**What is expected:** Give back an exact copy of the lines in the records below, from the line that has "Image resolution: width=1280 pixels, height=592" through the line that has "Task: Click the green", and nothing besides.

---*---

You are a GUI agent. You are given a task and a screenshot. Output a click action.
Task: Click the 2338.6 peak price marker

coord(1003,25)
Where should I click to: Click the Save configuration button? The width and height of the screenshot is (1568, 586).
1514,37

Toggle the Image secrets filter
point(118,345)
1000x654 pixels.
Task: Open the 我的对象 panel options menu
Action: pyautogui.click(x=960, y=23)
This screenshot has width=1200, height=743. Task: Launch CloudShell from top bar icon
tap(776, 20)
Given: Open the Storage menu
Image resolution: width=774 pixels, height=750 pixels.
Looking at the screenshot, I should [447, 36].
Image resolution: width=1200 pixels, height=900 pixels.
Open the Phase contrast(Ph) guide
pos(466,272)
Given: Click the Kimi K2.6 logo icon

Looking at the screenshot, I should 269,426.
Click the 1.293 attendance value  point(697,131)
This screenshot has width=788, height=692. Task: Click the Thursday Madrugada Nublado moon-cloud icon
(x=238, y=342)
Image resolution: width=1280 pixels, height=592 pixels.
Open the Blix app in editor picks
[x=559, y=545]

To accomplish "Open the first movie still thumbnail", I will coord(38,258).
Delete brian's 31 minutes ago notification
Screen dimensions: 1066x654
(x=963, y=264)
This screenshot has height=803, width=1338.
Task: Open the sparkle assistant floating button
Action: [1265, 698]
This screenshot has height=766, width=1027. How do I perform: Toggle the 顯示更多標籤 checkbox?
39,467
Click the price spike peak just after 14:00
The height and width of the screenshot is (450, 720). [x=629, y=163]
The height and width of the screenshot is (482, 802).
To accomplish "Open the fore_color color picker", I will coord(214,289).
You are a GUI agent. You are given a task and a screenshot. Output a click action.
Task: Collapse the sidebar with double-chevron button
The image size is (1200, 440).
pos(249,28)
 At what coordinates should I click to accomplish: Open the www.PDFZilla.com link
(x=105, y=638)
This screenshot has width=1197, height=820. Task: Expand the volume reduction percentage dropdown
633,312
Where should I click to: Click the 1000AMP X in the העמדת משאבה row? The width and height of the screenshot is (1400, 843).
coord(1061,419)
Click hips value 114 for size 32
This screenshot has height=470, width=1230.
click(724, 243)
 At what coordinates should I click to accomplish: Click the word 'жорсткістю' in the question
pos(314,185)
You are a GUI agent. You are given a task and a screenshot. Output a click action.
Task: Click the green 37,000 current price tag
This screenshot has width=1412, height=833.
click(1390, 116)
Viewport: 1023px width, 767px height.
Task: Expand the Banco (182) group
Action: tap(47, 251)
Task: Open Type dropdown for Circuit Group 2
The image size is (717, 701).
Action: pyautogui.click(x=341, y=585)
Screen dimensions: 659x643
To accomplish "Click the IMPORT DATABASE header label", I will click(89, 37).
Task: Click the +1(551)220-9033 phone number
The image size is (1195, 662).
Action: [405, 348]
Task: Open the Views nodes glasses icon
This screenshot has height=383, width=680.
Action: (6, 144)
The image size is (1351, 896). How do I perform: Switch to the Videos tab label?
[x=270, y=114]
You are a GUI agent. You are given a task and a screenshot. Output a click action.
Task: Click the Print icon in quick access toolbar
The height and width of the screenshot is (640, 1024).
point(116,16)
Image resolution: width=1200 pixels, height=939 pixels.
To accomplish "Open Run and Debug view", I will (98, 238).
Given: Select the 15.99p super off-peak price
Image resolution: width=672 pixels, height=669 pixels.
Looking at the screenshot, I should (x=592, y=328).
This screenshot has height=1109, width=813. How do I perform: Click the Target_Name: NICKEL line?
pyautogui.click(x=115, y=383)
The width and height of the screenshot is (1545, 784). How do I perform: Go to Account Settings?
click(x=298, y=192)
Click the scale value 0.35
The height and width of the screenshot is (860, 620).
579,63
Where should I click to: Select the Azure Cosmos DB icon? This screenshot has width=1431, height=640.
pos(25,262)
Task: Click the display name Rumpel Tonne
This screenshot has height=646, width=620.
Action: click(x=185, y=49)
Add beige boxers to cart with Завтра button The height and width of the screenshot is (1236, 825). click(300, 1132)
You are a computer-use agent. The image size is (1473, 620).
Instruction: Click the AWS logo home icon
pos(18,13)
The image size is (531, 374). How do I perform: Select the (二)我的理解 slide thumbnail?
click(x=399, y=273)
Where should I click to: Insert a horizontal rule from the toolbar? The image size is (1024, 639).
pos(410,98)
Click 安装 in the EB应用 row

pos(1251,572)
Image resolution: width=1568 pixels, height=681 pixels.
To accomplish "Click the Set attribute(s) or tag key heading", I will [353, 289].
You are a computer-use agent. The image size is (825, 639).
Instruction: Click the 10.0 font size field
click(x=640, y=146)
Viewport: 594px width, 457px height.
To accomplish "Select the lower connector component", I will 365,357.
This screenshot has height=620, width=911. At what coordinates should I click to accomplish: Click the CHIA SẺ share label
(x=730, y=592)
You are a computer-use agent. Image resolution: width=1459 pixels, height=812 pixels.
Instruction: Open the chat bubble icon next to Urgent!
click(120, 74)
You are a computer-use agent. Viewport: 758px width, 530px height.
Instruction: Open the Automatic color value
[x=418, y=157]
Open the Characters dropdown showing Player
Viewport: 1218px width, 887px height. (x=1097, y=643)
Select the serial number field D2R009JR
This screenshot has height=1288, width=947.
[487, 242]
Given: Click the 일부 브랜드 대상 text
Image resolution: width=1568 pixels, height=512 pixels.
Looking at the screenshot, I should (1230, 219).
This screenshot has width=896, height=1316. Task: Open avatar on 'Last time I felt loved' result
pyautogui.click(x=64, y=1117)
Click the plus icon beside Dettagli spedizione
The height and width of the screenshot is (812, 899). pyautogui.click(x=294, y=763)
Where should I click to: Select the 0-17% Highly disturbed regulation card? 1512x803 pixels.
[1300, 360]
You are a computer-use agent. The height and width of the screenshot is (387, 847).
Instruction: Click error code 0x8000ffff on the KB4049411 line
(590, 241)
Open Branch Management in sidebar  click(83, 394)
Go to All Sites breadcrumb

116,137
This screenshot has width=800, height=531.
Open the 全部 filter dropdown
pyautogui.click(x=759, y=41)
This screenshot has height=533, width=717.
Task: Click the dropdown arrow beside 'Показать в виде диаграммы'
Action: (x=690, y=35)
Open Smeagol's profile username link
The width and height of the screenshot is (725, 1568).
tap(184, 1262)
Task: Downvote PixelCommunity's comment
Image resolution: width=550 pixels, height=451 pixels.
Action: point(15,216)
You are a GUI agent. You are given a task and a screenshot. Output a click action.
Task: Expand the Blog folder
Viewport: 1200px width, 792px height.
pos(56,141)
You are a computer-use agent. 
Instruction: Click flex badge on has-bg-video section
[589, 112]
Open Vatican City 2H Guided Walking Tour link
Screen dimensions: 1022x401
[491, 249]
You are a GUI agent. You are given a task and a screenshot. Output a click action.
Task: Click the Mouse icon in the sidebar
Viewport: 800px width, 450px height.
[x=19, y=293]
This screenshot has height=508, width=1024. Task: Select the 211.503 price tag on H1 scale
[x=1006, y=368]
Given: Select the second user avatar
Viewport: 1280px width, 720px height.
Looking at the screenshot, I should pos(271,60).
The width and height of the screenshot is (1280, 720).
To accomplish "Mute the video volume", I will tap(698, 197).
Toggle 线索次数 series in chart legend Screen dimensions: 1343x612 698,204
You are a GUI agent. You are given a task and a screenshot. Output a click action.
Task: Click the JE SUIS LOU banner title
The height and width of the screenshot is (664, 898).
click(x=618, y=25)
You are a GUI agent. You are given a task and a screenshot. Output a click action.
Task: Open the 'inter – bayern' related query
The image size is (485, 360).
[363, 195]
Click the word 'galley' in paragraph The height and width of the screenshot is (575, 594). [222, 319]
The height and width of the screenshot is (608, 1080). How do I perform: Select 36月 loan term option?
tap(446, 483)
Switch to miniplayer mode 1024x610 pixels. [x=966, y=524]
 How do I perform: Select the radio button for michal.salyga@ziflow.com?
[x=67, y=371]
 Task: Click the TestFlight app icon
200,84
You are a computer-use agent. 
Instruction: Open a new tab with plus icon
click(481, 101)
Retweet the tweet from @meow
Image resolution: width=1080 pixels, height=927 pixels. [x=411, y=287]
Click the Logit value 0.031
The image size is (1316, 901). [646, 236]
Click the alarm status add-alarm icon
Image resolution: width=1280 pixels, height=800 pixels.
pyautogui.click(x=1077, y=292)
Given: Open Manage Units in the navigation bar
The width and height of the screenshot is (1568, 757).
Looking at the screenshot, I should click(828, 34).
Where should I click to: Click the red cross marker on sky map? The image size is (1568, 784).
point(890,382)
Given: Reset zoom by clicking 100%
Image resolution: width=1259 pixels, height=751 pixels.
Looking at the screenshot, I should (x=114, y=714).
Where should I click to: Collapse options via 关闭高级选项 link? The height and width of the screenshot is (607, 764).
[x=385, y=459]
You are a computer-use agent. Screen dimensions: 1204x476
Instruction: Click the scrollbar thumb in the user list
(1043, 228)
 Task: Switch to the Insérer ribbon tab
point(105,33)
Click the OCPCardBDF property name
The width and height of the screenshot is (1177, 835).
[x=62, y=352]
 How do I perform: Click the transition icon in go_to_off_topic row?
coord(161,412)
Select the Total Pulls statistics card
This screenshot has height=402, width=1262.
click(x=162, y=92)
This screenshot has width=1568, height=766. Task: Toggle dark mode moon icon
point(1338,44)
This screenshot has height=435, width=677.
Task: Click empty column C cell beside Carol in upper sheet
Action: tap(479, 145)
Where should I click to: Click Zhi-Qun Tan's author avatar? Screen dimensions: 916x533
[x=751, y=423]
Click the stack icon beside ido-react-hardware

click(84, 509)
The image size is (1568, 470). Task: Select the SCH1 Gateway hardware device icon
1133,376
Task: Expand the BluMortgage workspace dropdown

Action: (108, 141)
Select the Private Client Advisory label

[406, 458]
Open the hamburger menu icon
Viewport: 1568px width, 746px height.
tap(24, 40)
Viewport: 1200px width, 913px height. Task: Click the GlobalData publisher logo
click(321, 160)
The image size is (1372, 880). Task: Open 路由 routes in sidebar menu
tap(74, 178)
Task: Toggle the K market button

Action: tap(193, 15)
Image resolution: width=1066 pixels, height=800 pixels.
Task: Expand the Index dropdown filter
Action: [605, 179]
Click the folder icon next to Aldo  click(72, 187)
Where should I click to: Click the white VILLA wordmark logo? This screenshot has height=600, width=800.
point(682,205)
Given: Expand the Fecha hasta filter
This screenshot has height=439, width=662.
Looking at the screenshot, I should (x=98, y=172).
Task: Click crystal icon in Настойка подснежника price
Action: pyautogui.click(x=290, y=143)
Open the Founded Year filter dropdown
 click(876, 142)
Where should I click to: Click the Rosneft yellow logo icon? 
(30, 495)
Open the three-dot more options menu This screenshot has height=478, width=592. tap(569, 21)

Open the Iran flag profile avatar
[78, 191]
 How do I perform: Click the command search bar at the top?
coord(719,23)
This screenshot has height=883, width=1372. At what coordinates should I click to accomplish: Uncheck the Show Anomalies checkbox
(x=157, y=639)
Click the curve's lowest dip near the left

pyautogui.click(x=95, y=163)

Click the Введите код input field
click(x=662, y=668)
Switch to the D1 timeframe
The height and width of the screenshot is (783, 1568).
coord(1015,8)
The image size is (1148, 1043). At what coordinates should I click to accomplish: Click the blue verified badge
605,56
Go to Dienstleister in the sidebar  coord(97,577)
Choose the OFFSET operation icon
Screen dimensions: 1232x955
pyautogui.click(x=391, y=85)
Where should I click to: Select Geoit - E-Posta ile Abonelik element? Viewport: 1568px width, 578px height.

---*---

**Exercise result:**
Image resolution: width=1280 pixels, height=592 pixels.
Open the Blix app in editor picks
[x=559, y=545]

To accomplish "Open the first movie still thumbnail", I will coord(38,258).
Delete brian's 31 minutes ago notification
Screen dimensions: 1066x654
(x=963, y=264)
This screenshot has height=803, width=1338.
Task: Open the sparkle assistant floating button
Action: [1265, 698]
This screenshot has height=766, width=1027. How do I perform: Toggle the 顯示更多標籤 checkbox?
39,467
Click the price spike peak just after 14:00
The height and width of the screenshot is (450, 720). [x=629, y=163]
The height and width of the screenshot is (482, 802).
To accomplish "Open the fore_color color picker", I will coord(214,289).
You are a GUI agent. You are given a task and a screenshot. Output a click action.
Task: Collapse the sidebar with double-chevron button
The image size is (1200, 440).
pos(249,28)
 At what coordinates should I click to accomplish: Open the www.PDFZilla.com link
(x=105, y=638)
This screenshot has width=1197, height=820. Task: Expand the volume reduction percentage dropdown
633,312
Where should I click to: Click the 1000AMP X in the העמדת משאבה row? The width and height of the screenshot is (1400, 843).
coord(1061,419)
Click hips value 114 for size 32
This screenshot has height=470, width=1230.
click(724, 243)
 At what coordinates should I click to accomplish: Click the word 'жорсткістю' in the question
pos(314,185)
You are a GUI agent. You are given a task and a screenshot. Output a click action.
Task: Click the green 37,000 current price tag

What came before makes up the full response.